The book covers Galloway's life from conception to the age of 12. The writing, like all of her writing, is pared down, chisel-perfect - noticeable in the first instance until it dissolves behind its subjects. Names have been changed, but not her own. Her mother, Janet, becomes Beth; her father, James, becomes Eddie. Rebranding them was necessary to obtain the distance she needed, the feeling that these people were archetypes with wider currency. "What interests me is commonality," she says. "And what we all share is utter f***ing confusion." She has written semi-fictionally before, in her award-winning novel on the life of Clara Schumann.
Galloway's sister Nora, in the book, is Cora - a single consonant changed, only two strokes away on the keyboard, a minor key played with Galloway's right hand instead of her left. Nora was born 17 years before Galloway, whose mother was 40 when she conceived her and mistook the pregnancy as a sign of "the change".

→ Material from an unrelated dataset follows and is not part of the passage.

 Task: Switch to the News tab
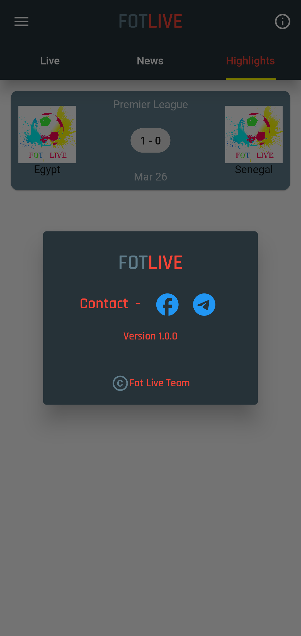[x=150, y=61]
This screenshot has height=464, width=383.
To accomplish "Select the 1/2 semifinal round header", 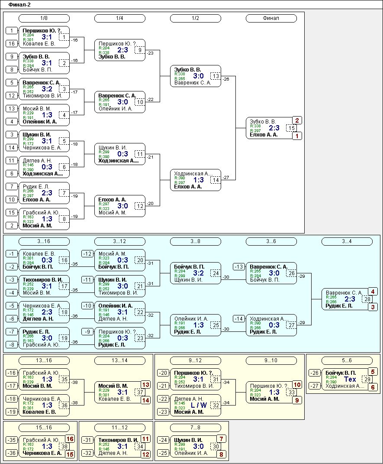I will point(196,18).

Abandoning her husband and son in her early 20s, Nora landed with Galloway and her mother in the boxroom they shared above a doctor's surgery in Saltcoats, the surrogate family home after her mother and father split. She describes Nora at one point as "beautiful, beautiful, beautiful", her hair dyed with the blue-black rinse that Elvis was rumoured to have used. She would lock Galloway in wardrobes, bash her in the face, and, on one occasion, set fire to her hair. Often she threatened worse, typically in response to praise being lavished on her younger sister. Contact between the two was lost many years before Nora died of emphysema in 2000, their relationship in a state of disrepair.
"I only heard she was dead because one of her sons made diligent efforts to try to tell me, which he did through my publisher," she says. "We were never motivated to find each other." She died 20 years after the publication of Galloway's first novel, The Trick Is To Keep Breathing, which she would have left on the shelves of the library. "A friend of mine met Nora years down the line and she said I hear our Janice is writing for a paper', but whether she knew about my prose writing I'm not sure. It wouldn't have been very interesting for her. She didn't read books by women." At one stage in the book she holds a hot spoon against Galloway's neck, causing a welt. Inevitably, she comes across as a baddy, but determinedly not as a bully. "She wasn't really in control of how she behaved," says Galloway. "It's only occurring to me now that Nora may have been suffering from some form of manic behaviour pattern. But certainly, she had her problems."
The envelope opens: another photograph. The five-year-old Galloway is at a family wedding with a bouquet of flowers and shiny sandals. Her proud, slightly bashful-looking father is behind her in a suit, his eyes on his daughter and not the camera. His hand is cupped just behind her head, almost touching, but frozen at a distance for all eternity. Galloway's mother stands next to him with a fur hat, gloves and a handbag.
"Women in their 40s don't tend to look like this now," she says. "Bad dentistry, bad skincare. I'm clearly in the prized position of being a flowergirl - and I still have a taste for exotic footwear. He doesn't look well there," she says, examining her father. "He's got that west coast of Scotland boozy skin. He must have been dead within a year-and-a-half."